In response, the Free Speech Union of Australia has filed an urgent application in the Administrative Review Tribunal to challenge the validity of the removal notice.
The FSU challenge comes after the eSafety Commissioner last year called on X to globally suppress footage of the stabbing of Bishop Mar Mari Emmanuel in Sydney.
The Federal Court refused to grant an injunction and Justice Kennett described a worldwide ban as not a “reasonable step”.
The commissioner subsequently withdrew the case.
FSU director Reuben Kirkham said the commissioner has again overreached by targeting reporting on a case of worldwide public interest.
“The eSafety Commissioner appears not to have learned from last year’s debacle,” he said.
Dr Kirkham said the “repeated attempts to impose global censorship” make Australia “an international outlier in freedom-of-speech terms”.
“The Online Safety Act was never meant to empower a single bureaucrat to decide what news the world can and can’t see,” he said.

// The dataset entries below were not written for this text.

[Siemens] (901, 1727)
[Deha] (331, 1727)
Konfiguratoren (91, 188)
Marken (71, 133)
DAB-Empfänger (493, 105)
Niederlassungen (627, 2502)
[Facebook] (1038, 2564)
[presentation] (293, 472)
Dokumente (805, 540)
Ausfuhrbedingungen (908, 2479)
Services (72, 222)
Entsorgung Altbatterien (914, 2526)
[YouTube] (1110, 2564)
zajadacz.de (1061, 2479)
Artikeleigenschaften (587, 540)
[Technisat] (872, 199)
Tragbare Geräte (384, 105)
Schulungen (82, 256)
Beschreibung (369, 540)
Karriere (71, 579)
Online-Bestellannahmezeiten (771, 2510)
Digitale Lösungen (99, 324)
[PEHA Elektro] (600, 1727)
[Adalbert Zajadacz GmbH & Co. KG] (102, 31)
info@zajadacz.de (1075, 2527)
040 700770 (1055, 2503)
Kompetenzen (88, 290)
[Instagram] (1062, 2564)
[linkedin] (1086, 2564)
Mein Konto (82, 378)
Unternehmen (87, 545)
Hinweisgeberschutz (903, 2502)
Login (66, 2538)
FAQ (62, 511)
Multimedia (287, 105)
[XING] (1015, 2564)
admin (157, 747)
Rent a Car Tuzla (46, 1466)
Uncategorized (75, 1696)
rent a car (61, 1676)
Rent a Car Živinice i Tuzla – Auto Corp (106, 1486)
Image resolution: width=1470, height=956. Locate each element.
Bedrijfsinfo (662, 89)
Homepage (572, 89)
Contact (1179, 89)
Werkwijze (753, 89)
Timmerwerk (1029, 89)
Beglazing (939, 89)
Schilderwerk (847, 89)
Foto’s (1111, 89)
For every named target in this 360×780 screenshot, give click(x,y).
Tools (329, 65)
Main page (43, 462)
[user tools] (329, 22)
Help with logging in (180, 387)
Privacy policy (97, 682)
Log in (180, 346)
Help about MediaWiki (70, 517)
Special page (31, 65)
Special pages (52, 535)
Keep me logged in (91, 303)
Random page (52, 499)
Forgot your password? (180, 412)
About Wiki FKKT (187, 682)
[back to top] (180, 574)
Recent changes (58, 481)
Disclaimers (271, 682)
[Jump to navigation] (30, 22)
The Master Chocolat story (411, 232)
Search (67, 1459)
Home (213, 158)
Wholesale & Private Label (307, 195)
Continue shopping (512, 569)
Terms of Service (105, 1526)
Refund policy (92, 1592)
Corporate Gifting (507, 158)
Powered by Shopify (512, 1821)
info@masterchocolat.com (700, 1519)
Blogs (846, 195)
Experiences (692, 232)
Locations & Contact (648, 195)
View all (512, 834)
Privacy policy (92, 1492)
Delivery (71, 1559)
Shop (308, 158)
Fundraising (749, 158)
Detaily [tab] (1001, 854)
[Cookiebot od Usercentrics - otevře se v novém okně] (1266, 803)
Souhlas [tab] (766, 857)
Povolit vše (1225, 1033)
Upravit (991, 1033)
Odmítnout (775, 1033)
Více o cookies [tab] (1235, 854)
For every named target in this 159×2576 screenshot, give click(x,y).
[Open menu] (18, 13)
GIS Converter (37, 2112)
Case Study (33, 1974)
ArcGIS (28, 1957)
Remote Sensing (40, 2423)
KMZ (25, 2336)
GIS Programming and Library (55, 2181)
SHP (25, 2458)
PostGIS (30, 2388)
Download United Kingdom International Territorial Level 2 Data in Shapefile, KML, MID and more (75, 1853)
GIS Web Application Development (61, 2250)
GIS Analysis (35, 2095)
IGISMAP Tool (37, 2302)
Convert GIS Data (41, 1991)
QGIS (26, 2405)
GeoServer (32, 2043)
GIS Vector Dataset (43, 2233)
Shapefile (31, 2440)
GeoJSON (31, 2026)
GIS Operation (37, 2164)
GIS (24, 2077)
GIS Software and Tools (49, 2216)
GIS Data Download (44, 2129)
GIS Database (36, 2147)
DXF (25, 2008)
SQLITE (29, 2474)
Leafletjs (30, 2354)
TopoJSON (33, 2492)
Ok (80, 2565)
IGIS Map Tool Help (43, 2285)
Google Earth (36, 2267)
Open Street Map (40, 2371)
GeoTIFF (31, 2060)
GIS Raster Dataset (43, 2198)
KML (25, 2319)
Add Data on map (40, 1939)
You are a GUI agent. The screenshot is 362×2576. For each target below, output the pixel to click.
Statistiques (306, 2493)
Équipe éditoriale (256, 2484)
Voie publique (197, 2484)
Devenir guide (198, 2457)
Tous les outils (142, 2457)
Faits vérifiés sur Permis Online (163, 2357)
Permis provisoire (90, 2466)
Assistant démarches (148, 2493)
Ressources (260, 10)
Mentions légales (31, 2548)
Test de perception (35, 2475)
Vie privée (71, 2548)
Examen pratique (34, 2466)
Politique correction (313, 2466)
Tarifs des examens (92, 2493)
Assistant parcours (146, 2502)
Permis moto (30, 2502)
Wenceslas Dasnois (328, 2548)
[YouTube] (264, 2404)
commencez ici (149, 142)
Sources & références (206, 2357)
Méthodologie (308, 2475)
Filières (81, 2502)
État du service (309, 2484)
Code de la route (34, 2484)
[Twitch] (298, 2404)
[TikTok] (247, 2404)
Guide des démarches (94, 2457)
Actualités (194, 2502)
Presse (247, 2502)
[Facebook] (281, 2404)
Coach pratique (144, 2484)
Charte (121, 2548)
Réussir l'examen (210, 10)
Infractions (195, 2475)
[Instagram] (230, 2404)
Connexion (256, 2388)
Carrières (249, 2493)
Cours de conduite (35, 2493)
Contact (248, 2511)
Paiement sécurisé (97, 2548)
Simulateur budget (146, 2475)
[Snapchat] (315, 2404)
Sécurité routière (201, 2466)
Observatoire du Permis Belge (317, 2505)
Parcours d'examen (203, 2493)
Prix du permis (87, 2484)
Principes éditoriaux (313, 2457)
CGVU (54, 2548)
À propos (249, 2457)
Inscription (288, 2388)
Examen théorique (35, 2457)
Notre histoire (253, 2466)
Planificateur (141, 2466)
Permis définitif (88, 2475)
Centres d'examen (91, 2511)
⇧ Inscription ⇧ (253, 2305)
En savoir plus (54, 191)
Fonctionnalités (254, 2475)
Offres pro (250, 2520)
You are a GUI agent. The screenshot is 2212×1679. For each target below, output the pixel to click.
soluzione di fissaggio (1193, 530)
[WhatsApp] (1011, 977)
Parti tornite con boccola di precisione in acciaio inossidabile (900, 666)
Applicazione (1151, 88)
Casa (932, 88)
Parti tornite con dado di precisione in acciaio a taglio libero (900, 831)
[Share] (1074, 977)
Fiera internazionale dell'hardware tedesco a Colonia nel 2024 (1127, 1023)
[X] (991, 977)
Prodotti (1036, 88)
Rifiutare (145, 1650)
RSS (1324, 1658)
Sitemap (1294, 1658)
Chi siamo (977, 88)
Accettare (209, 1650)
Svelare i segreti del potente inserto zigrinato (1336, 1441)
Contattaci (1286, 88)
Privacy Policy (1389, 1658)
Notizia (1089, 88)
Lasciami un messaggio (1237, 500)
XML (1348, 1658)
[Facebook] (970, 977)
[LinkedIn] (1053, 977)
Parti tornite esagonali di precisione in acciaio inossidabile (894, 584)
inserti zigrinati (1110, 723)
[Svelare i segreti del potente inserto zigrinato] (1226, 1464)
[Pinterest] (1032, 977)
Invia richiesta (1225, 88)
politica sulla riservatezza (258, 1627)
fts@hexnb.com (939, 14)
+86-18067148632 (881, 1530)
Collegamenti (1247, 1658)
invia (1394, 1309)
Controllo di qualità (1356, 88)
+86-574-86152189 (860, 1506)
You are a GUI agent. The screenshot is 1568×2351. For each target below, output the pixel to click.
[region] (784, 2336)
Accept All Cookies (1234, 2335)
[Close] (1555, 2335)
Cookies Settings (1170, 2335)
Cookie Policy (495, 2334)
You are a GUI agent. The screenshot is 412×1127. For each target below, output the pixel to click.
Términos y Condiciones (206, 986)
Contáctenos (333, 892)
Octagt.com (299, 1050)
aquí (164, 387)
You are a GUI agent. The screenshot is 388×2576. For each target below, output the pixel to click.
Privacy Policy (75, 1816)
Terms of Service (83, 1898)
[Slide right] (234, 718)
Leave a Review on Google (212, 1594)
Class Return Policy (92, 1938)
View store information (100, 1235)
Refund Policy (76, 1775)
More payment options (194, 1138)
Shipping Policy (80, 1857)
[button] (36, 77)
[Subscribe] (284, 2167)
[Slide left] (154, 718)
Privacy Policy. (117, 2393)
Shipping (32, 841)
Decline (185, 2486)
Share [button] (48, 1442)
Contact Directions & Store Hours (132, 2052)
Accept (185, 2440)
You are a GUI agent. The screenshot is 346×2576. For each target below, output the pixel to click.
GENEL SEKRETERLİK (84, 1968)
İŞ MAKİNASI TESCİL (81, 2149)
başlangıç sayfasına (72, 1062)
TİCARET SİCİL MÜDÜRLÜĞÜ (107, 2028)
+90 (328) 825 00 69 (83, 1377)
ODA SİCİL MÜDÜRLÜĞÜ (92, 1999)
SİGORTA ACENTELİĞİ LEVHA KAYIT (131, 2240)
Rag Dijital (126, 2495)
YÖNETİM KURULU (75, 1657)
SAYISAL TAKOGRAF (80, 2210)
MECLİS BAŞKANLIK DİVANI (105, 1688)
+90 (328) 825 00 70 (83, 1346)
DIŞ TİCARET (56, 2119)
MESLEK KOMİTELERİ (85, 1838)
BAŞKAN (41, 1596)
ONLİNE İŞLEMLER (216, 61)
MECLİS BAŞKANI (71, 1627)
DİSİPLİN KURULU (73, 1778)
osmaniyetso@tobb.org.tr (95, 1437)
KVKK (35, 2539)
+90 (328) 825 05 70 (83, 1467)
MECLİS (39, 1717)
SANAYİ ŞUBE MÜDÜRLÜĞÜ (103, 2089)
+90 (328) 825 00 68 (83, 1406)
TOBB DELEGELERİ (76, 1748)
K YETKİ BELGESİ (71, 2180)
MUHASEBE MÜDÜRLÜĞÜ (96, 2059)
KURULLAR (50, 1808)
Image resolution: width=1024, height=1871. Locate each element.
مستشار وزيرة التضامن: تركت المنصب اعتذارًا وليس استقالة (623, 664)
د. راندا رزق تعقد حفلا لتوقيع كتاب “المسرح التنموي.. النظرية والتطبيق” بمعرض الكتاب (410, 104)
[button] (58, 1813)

Dr Kirkham said the FSU would “continue to fight for due process, transparency, and the right of Australians to access lawful information online”.
“From the Baumgarten decision to Kirkham, the tribunal has made clear that eSafety is not above the law,” he said.
“It must act within statutory limits and give proper reasons for its decisions. Australians deserve a regulator that respects rights – not one that censors the news.”